Vitellogenin (vtg) (a), estrogen receptor-type I (er-I) (b) mRNA levels in the liver; and er-I (c), er–II (d), polypeptide 1a (cyp19a1) (e), SRY-box containing gene 9 (sox9) (f) mRNA levels in testes relative to β-actin mRNA levels analyzed by qRT-PCR in Nile tilapia collected from different sampling sites. Data are presented as the mean of 10 fish ± standard error of mean (SEM). Values with a different letter superscript indicate a significant difference between sites (p < 0.05, one-way ANOVA). RS = control.

Figure 4

Testosterone (a), 17β-estradiol (E2) (b), anti-Mullerian hormone (AMH) (c), follicle-stimulating hormone (FSH) and luteinizing hormone (LH) (d) serum hormonal analysis of Nile tilapia collected from different sampling sites. Data are presented as the mean of 10 fish ± standard error of mean (SEM). Values with a different letter superscript indicate a significant difference between sites (p < 0.05, one-way ANOVA). Values with a different dagger superscript indicate a significant difference between FSH and LH levels in the same site (p < 0.05, independent t-test).
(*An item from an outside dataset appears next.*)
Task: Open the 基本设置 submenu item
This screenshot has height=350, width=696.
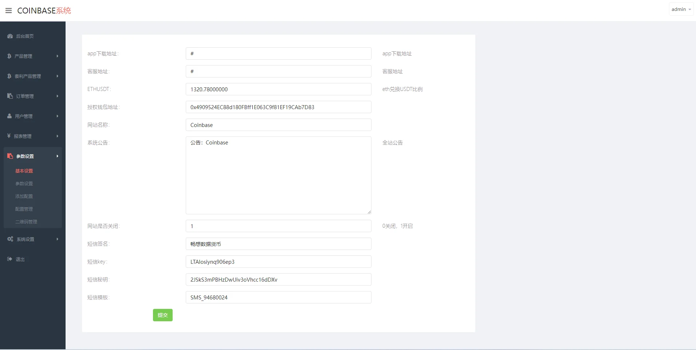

RS = control.

Figure 5

Microscopic pictures of testes of Nile tilapia from the reference site (RS): (a,c–e)—show accumulation of mature sperms in the lumen of the testicular lobule (black arrows) with vacuolated seminiferous epithelium (arrowheads), (e)—congestion (red arrow) and (b,f)—slightly increased amount of interstitial of connective tissue (orange arrows). hematoxylin and eosin (H&E), ×100: (a,c,e,f) and ×400: (b,d).

Figure 6

Microscopic pictures of testes from site 1 (S1): (a,b)—show vacuolization of seminiferous epithelium (arrowheads) with the absence of spermatozoa from the lumen of the testicular lobule (asterisks), (c)—Developmental stages of oocytes are seen inside testicular lobule (thick arrow), (d,f,g)—with an increased amount of interstitial of connective tissue (orange arrows); (d,e)—congestion (red arrows), (f)—melanomacrophage center (black arrow), (g)—inflammation (green arrow). Testes from site 2 (S2): (h,i)—shows a reduced number of mature sperms (black arrows) with more vacuolization of seminiferous epithelium (arrowheads) and fewer numbers of spermatogonia and spermatocytes (blue arrows). hematoxylin and eosin (H&E), ×100: (a,d,h) and ×400: (b,c,e,f,g,i).

Figure 7

Testicular index of Nile tilapia captured from different sites. Values with a different letter superscript indicate a significant difference between sites (p < 0.05, Kruskal–Wallis). RS = control, S1 = site 1, S2 = site 2.